What Silver’s FiveThirtyEight blog was to the Times, Ezra Klein’s Wonkblog was to The Washington Post, a traffic driver and image enhancer. Like Silver, Klein was a lefty blog phenom, hired at the Post at the age of 24 and giving policy wonks a cerebral sex appeal that irked elders such as journalist Mickey Kaus, formerly of The New Republic in its neoliberal heyday, who called him a “whippersnapper,” a word you seldom hear outside of old Gabby Hayes movies. A star at the Post, Klein proposed to the powers that be an in-house start-up that would employ dozens of staffers and reportedly require a multi-year budget of $10 million, mere lunch money to someone like the Post’s owner, Amazon founder Jeff Bezos.
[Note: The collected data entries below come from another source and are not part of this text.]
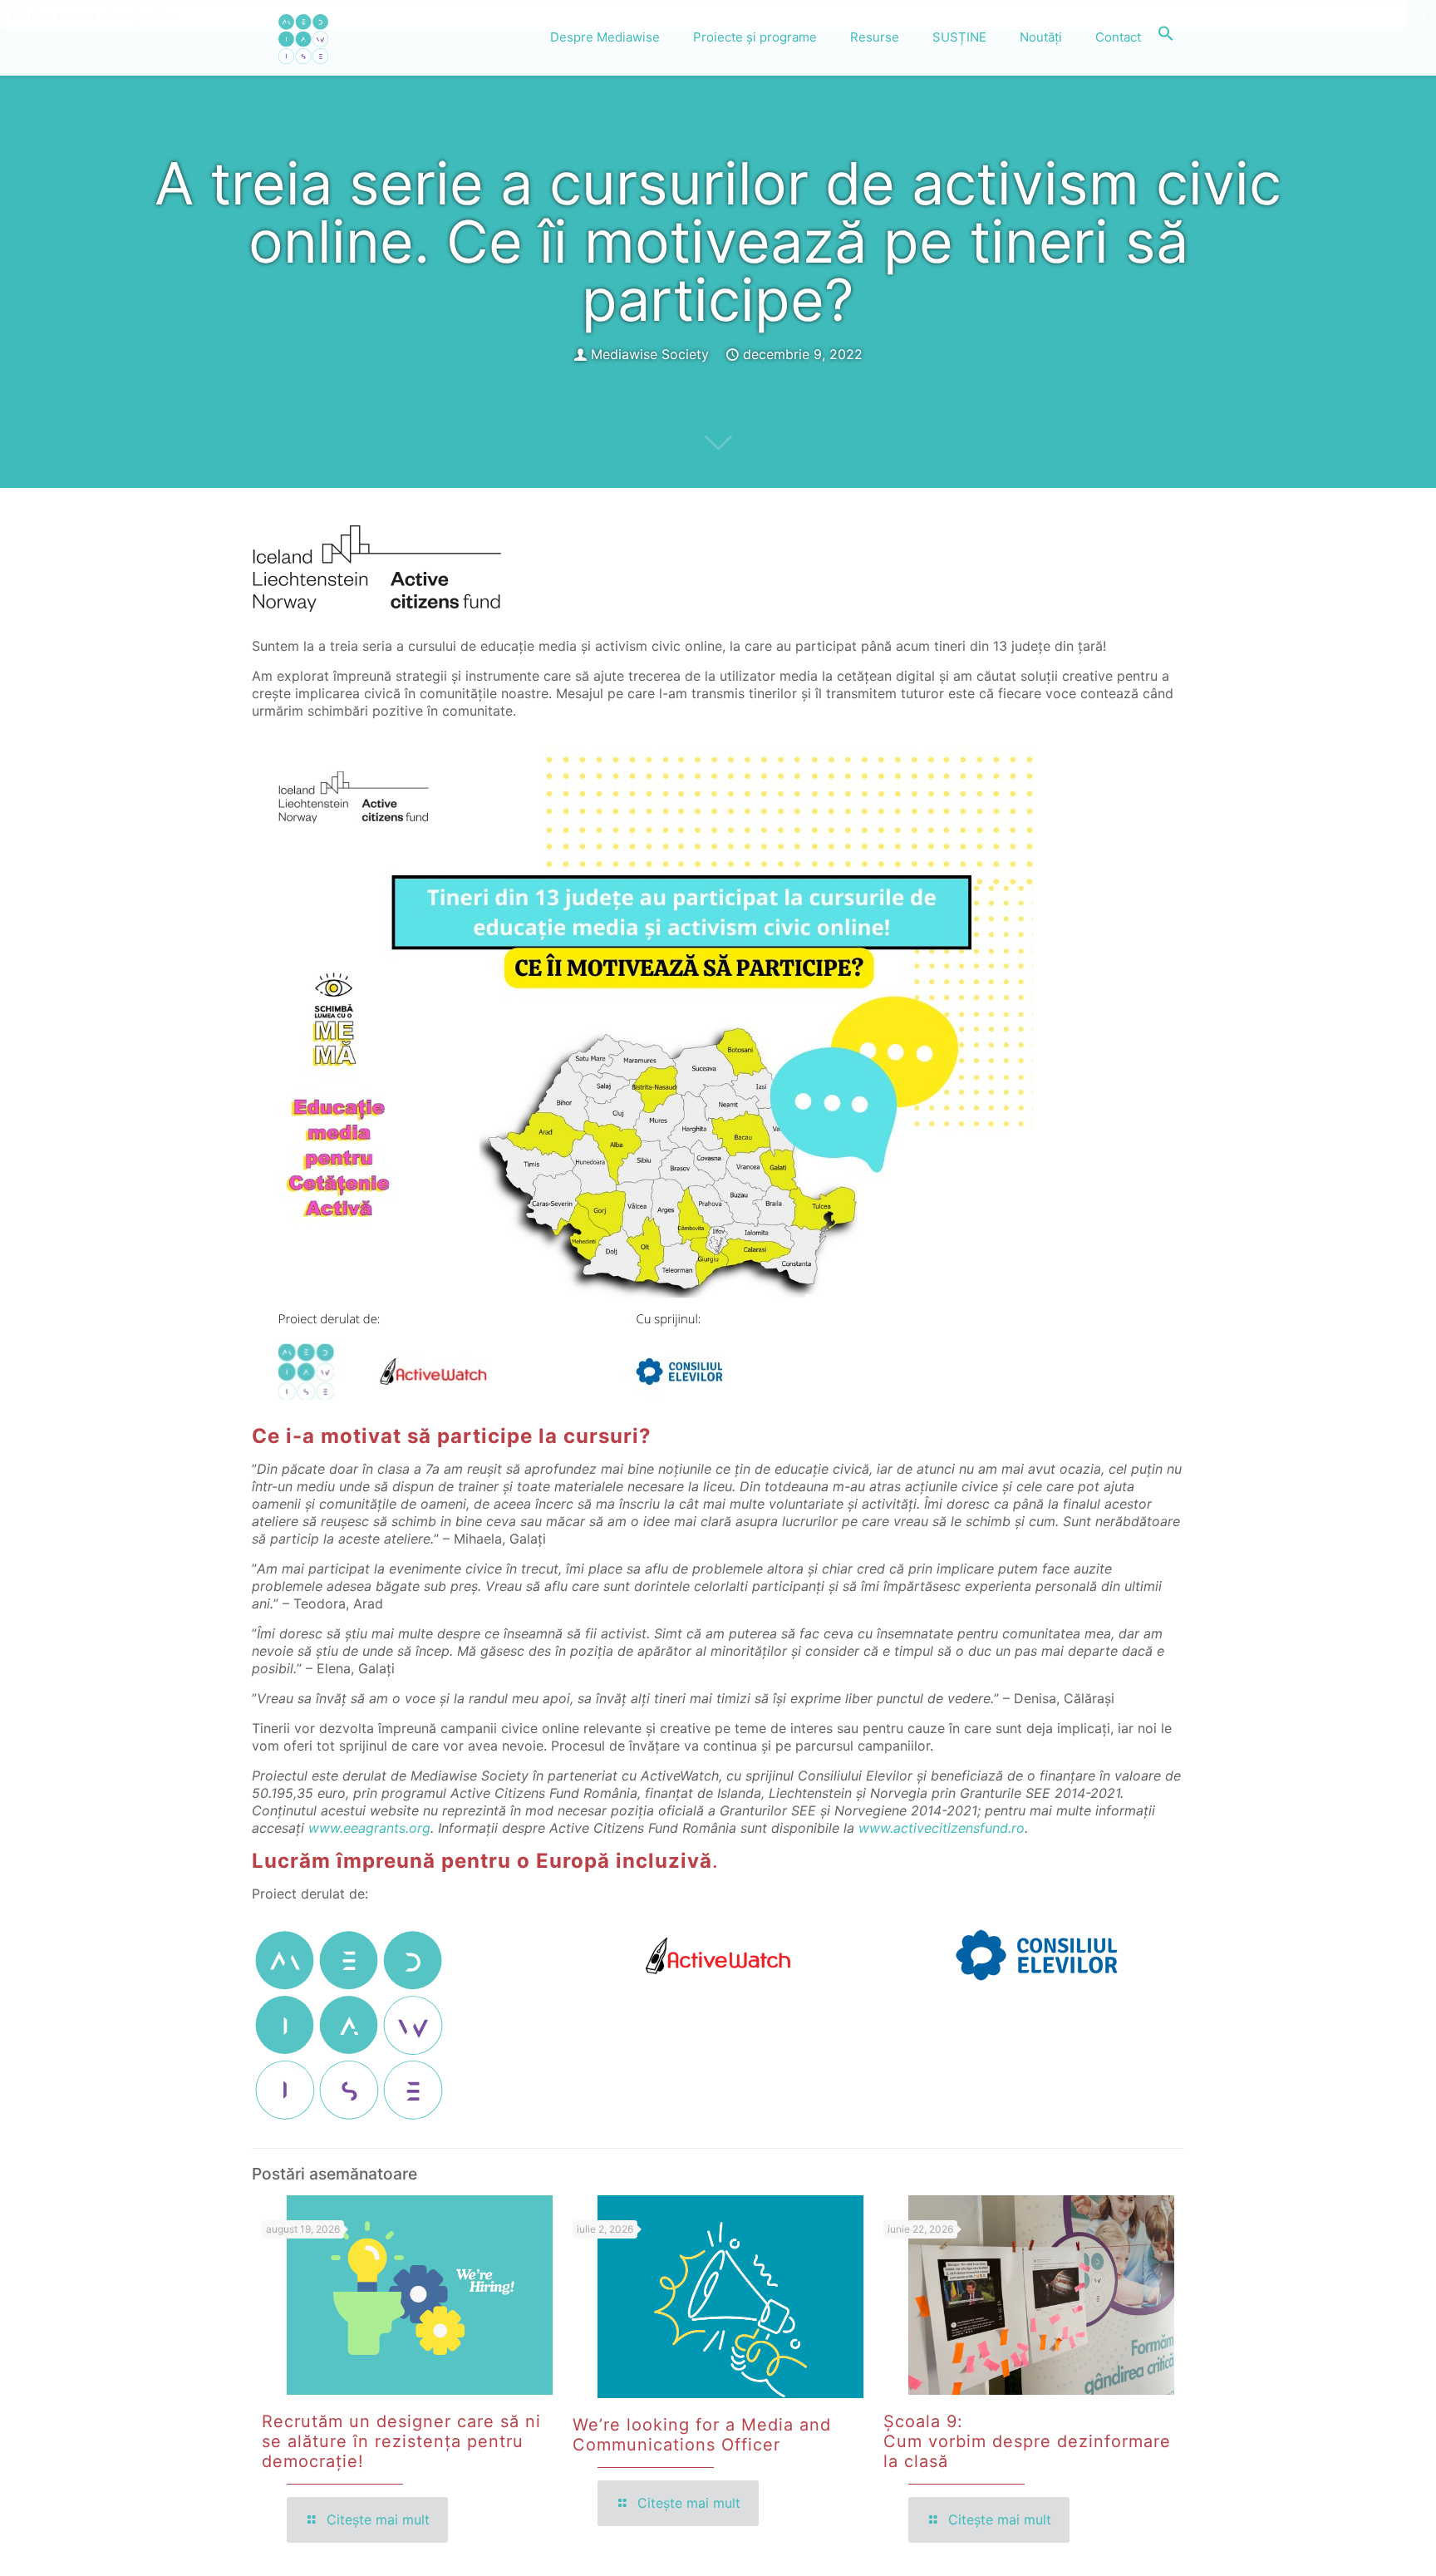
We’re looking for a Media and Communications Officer (702, 2435)
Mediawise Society (650, 354)
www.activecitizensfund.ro (941, 1828)
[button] (1166, 37)
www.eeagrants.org (369, 1828)
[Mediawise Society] (303, 37)
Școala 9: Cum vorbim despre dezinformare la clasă (1027, 2441)
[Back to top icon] (1356, 2541)
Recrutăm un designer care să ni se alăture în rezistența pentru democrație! (401, 2441)
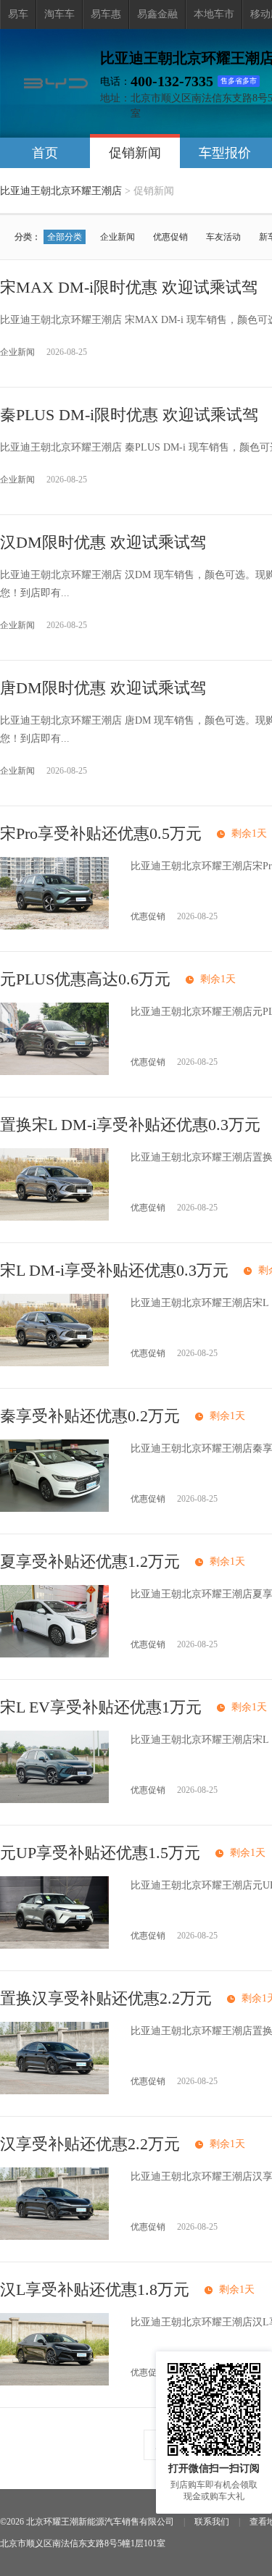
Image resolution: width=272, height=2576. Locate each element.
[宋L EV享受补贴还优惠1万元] (54, 1799)
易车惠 (106, 14)
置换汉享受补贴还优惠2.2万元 (106, 1998)
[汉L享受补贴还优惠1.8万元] (54, 2382)
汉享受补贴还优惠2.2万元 (90, 2144)
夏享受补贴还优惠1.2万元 (90, 1561)
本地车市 (214, 14)
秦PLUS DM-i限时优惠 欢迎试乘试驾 (129, 415)
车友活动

But the deal was un-doable. “[Klein] made Bezos an offer that Bezos, by any rational understanding of business, couldn’t accept,” wrote Trevor Butterworth in a much-noticed essay for the Awl on Klein and other journalistic wunderkinds. “Why, after paying a quarter of a billion dollars for a brand, would Bezos immediately diffuse that brand by investing $10 million more in an individual fiefdom?” Klein’s personal brand was no match for the overarching imperatives of the corporate brand, and so he, Post director of platforms Melissa Bell, and Dylan Matthews decamped to Vox Media, whose platform technology utilizes the latest advances in quantum mechanics, or something like that, and will allow Klein and his legion of superheroes—which also includes fellow brandito Matt Yglesias—to contextualize and analyze the news with a scope and acuity fast disappearing in the pop-up land of a thousand listicles.

Sustainability won’t be easy. Warning flags are already being flapped around, and not just because the charmed careers of these breakout artists make many of their pissy confrères in the press crave a comeuppance. The demands of being a byline superhero can spread a journalist’s time and focus so thin—all those honoraria to collect!—that he or she may start serving up skimpily researched quickies or, worse, sloppy seconds. (Fareed Zakaria was suspended for plagiarism by Time and CNN in 2012, and brand author Jonah Lehrer was forced to resign as a staff writer for The New Yorker and his book How We Decide was withdrawn by his publisher after he was discovered indulging in an ongoing orgy of plagiarism, fabrication, and rampant recycling of material.) And how big an appetite is out there for depthful journalism? It’s easier to establish a brand on the Internet than it is to ensure brand loyalty from the fidgety and the fickle. Sports is a nonstop nut obsession for Americans, so Silver’s partnership with ESPN has a natural synergy, a word you don’t hear bandied about much anymore, but political-site traffic relies heavily on the election cycles, which could cause roller-coaster dips. It is taken as an inauspicious omen that subscription revenue for Andrew Sullivan’s Dish site is suffering a bit of a fade in year two. But, for now, let’s take optimistic solace in the knowledge that Klein’s operation, like Silver’s, has been hiring and asking for résumés. Hiring!—how often has that beautiful verb been heard lately in journalism’s bare ruined choirs?